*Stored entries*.
"""
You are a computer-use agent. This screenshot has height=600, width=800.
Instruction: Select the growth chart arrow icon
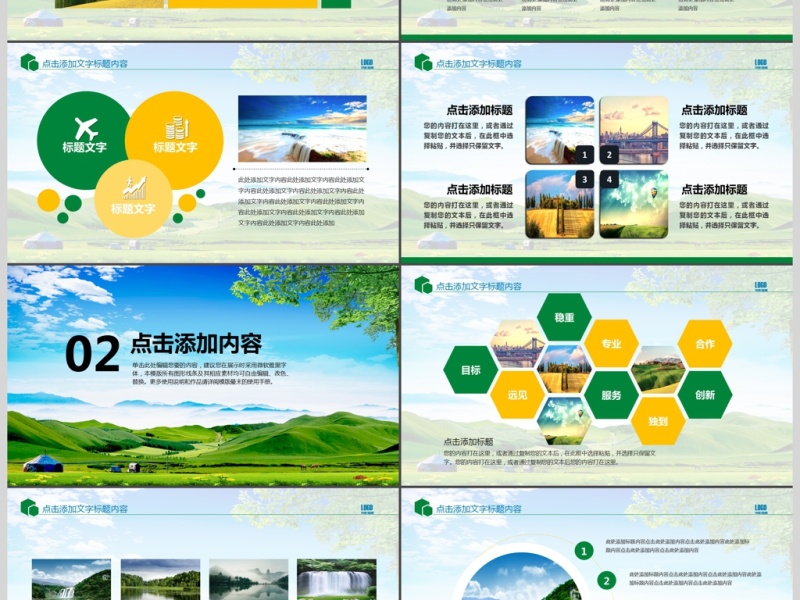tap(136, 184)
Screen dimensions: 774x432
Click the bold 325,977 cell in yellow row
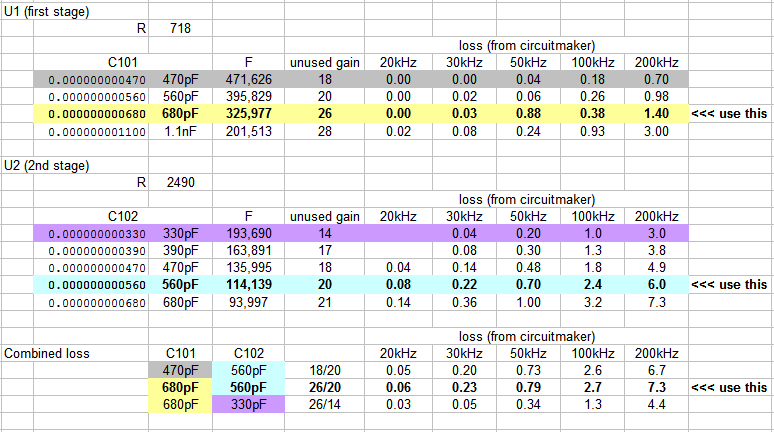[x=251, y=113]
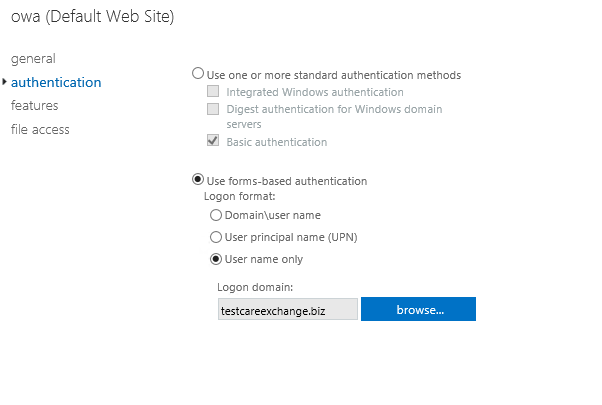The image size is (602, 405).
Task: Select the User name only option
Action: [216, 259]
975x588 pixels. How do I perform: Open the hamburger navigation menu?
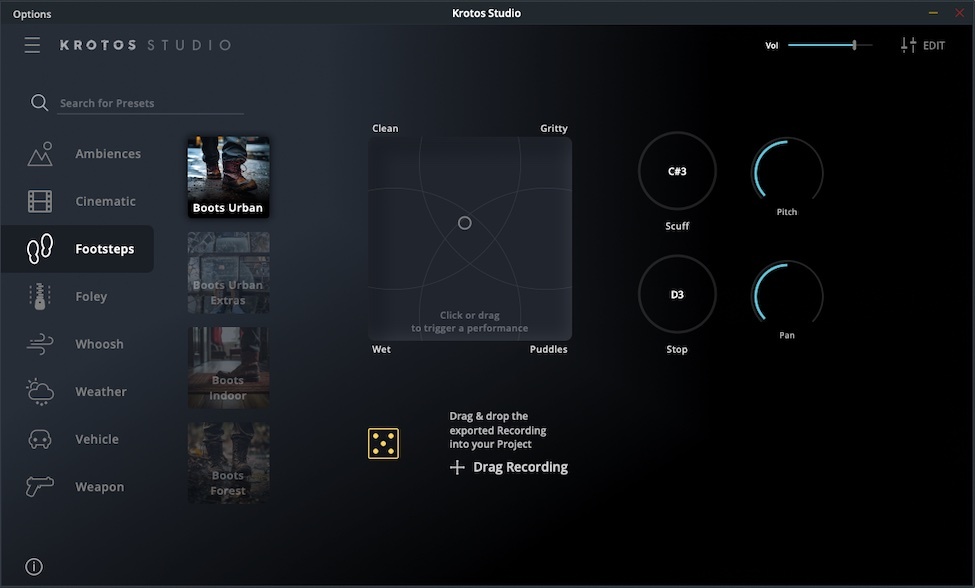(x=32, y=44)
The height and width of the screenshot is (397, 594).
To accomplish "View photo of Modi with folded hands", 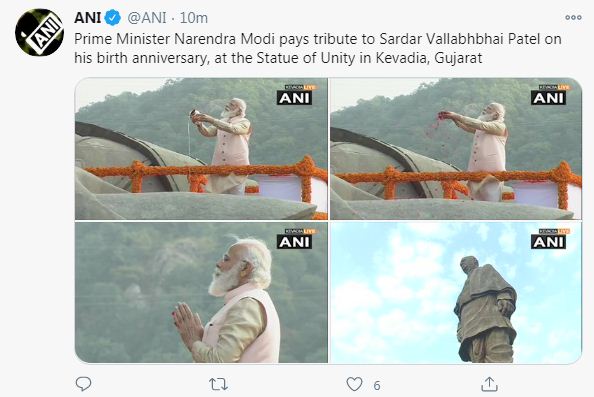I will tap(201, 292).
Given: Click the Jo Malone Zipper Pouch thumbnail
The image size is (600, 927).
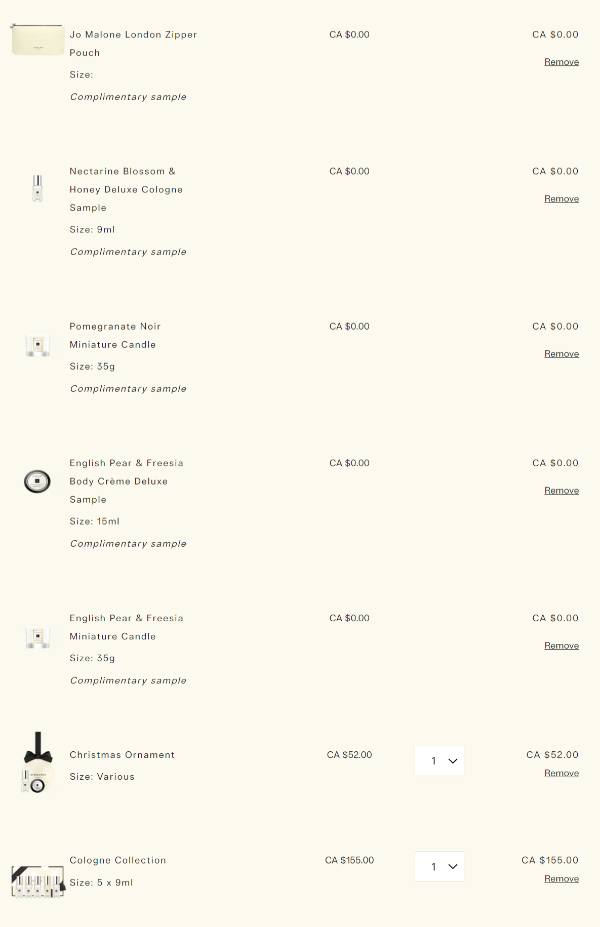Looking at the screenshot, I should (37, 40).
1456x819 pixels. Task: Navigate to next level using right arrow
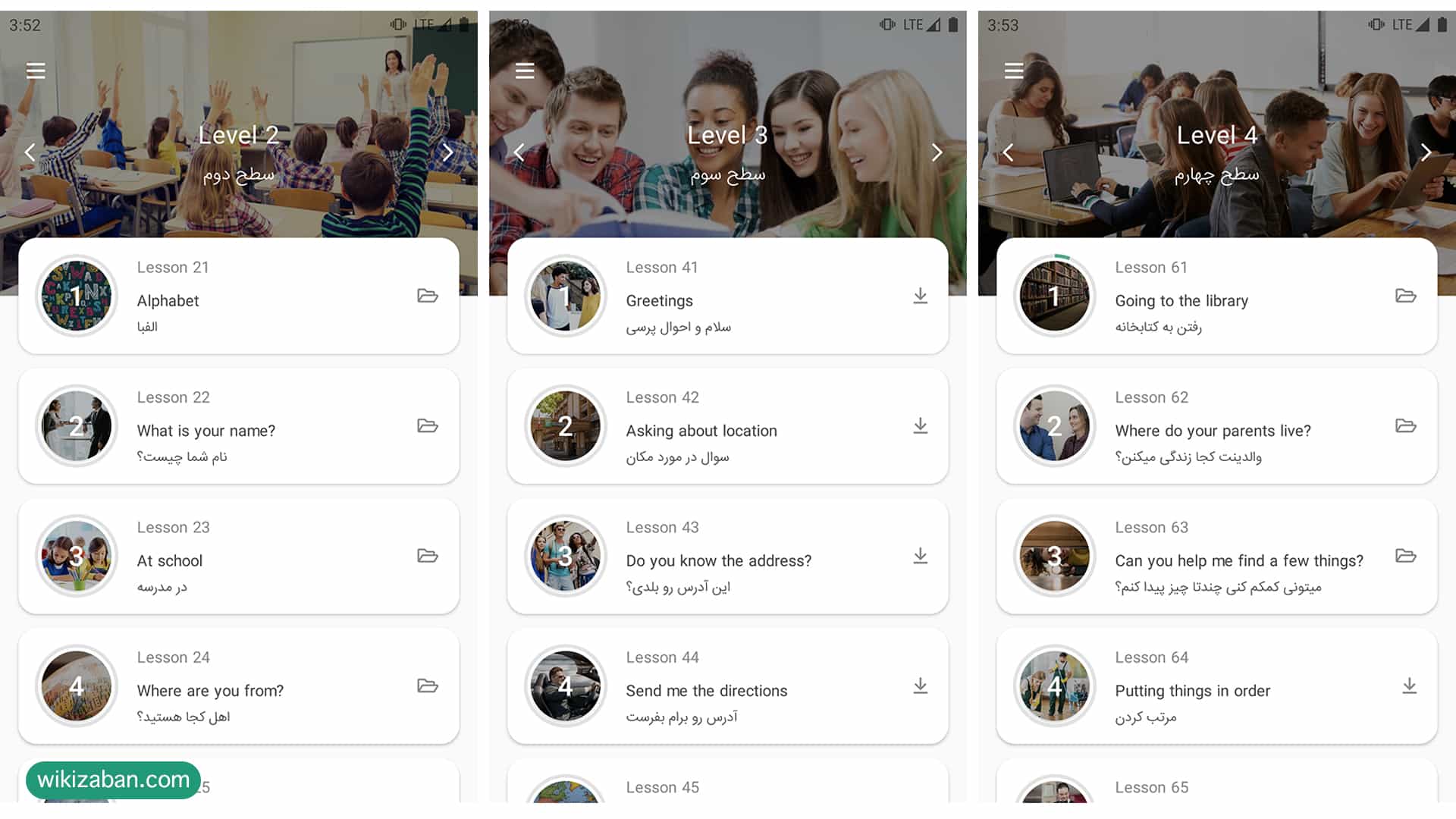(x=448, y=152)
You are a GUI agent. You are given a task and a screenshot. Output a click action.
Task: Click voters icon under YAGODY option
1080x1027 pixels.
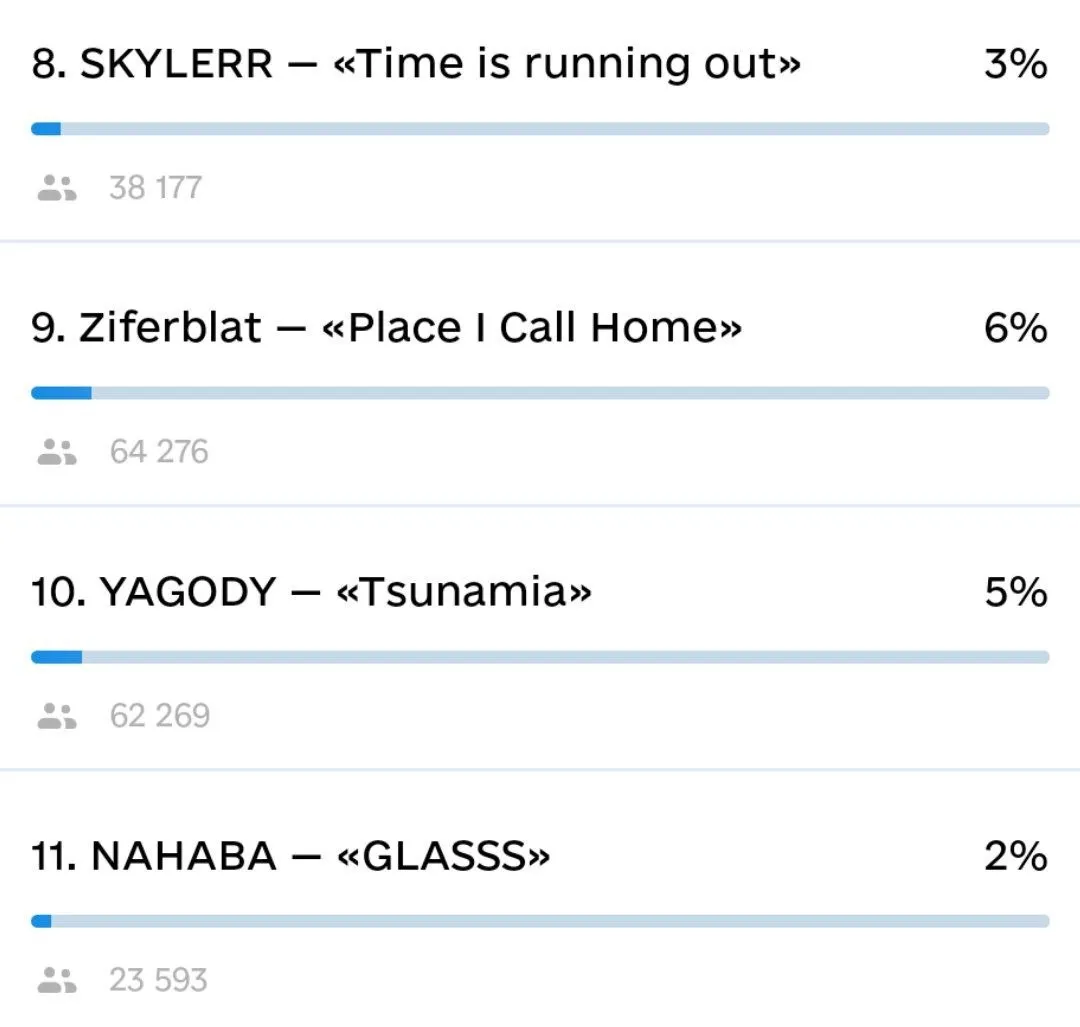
"""
*Work to complete*. The lines of the records that contain the string "agent" should be located and copied.

*Response area*.
You are a computer-use agent. This screenshot has height=600, width=800.
You are a GUI agent. You are given a task and a screenshot. Output a click action.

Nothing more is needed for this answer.